▸ WHAT THE EXERCISE ASKS:
Down to the last line, reproduce the data that follows, but skip the pictures.

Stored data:
__________

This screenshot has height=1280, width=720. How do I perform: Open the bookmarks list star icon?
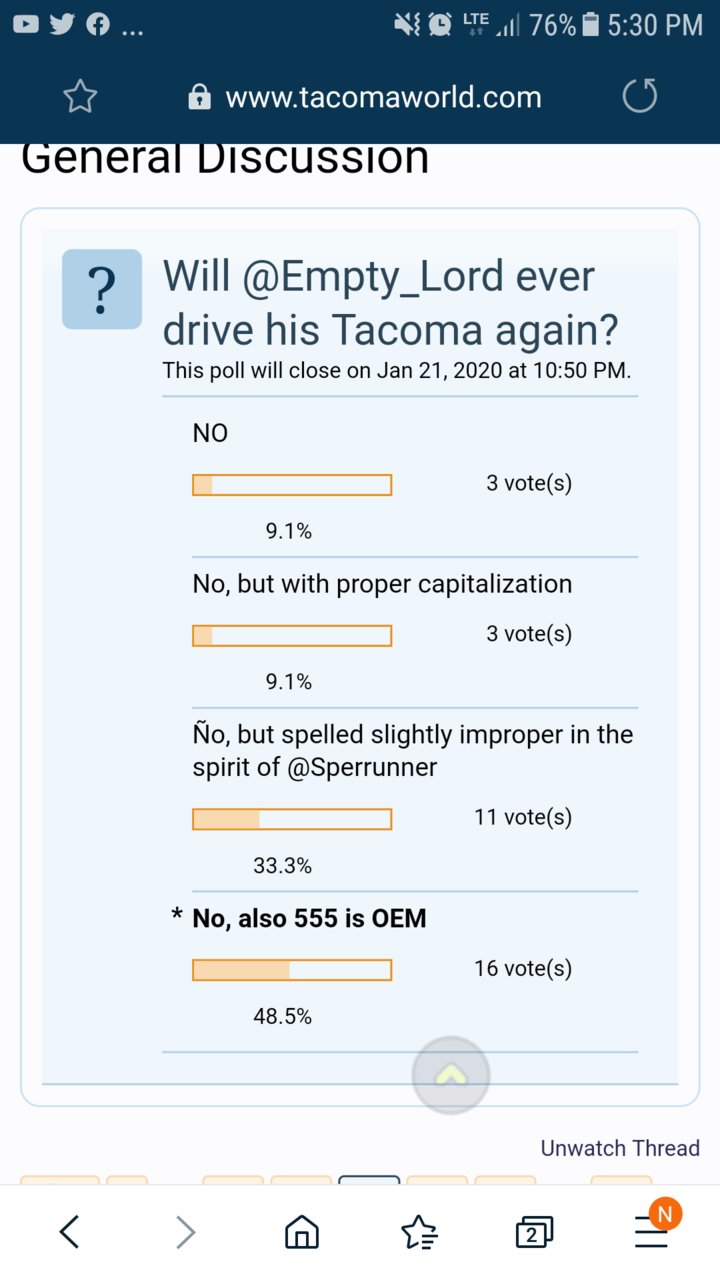pos(419,1233)
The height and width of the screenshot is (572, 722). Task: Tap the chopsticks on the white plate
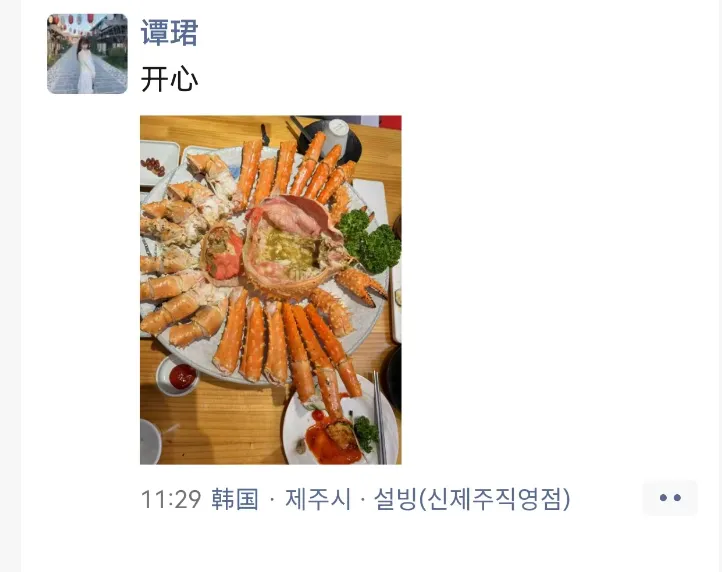(379, 417)
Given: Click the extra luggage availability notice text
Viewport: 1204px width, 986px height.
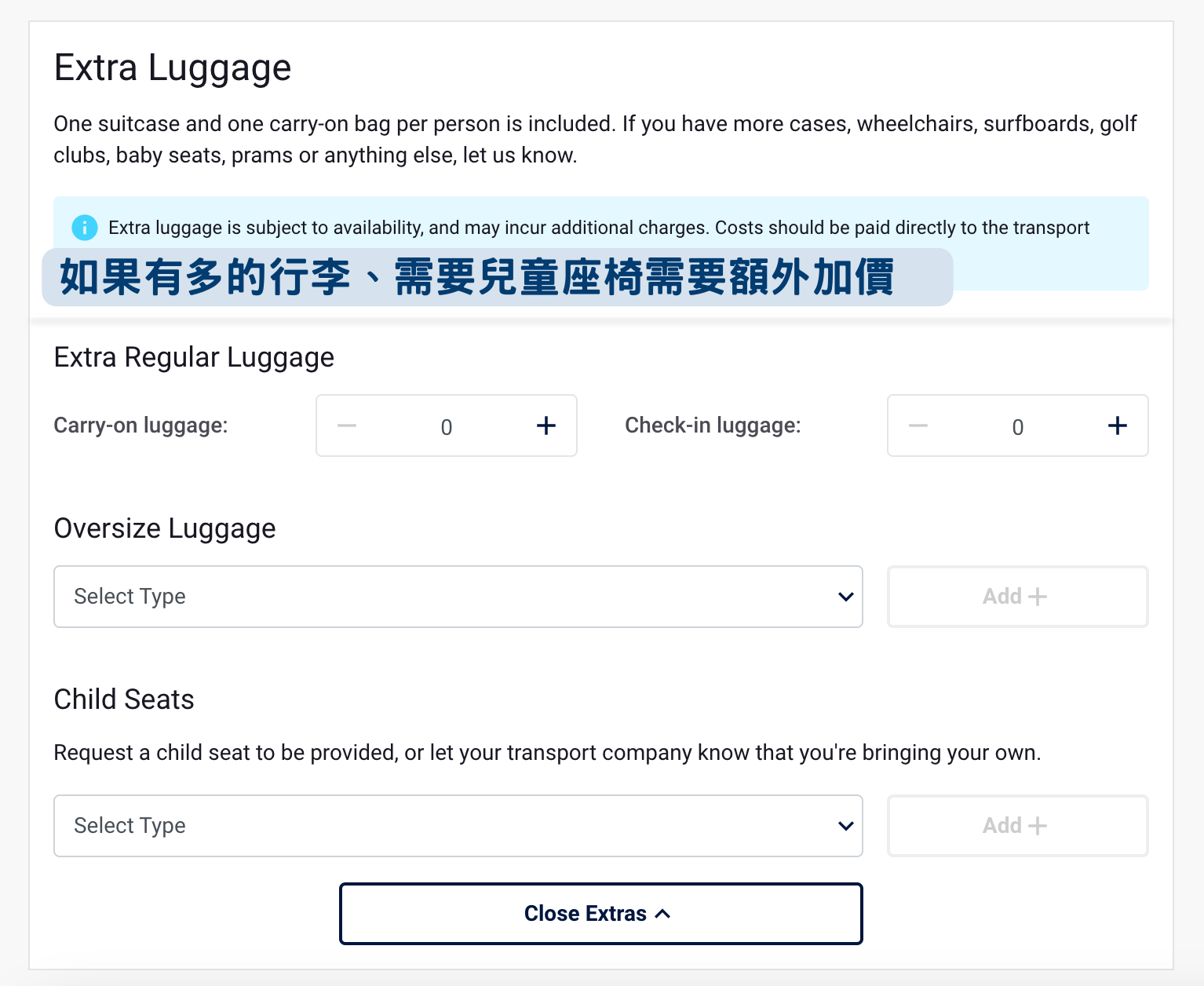Looking at the screenshot, I should (x=599, y=228).
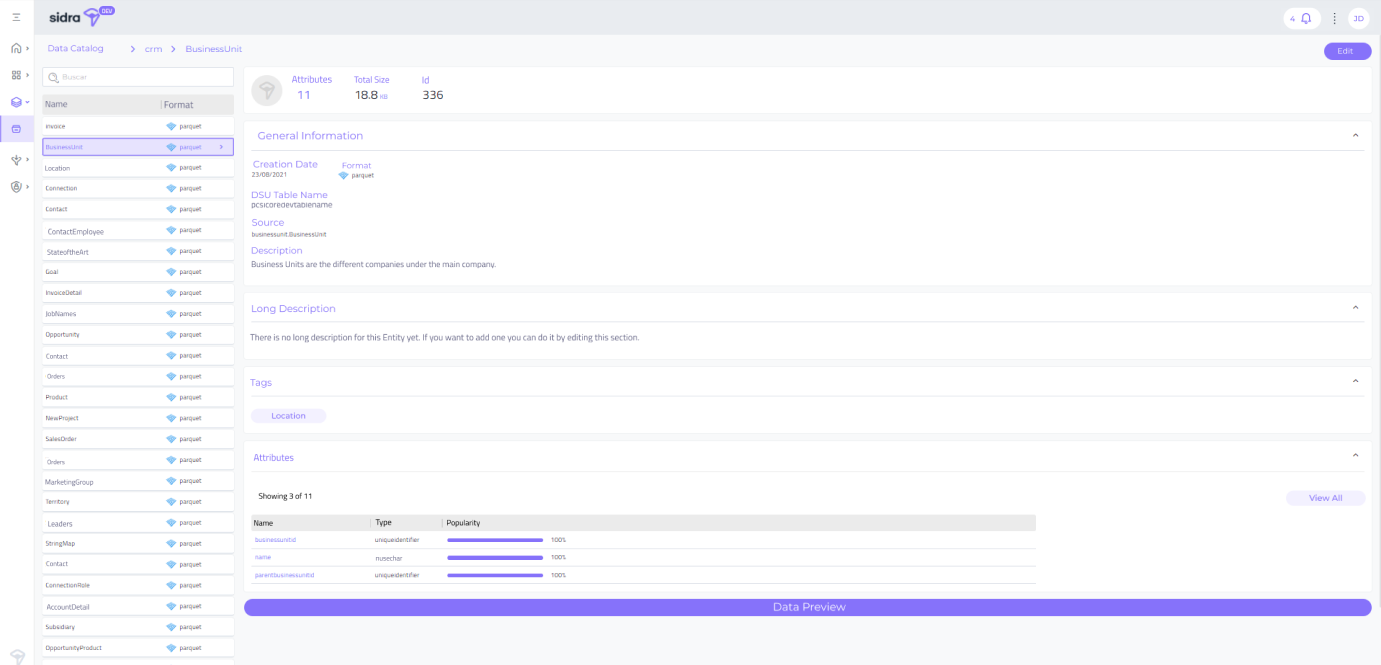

__________

▸ SOLUTION:
This screenshot has height=1280, width=720. How do I perform: Open the bookmarks list star icon?
pos(419,1233)
The height and width of the screenshot is (572, 722). Task: Tap the chopsticks on the white plate
(379, 417)
Given: Click the extra luggage availability notice text
Viewport: 1204px width, 986px height.
Looking at the screenshot, I should (x=599, y=228).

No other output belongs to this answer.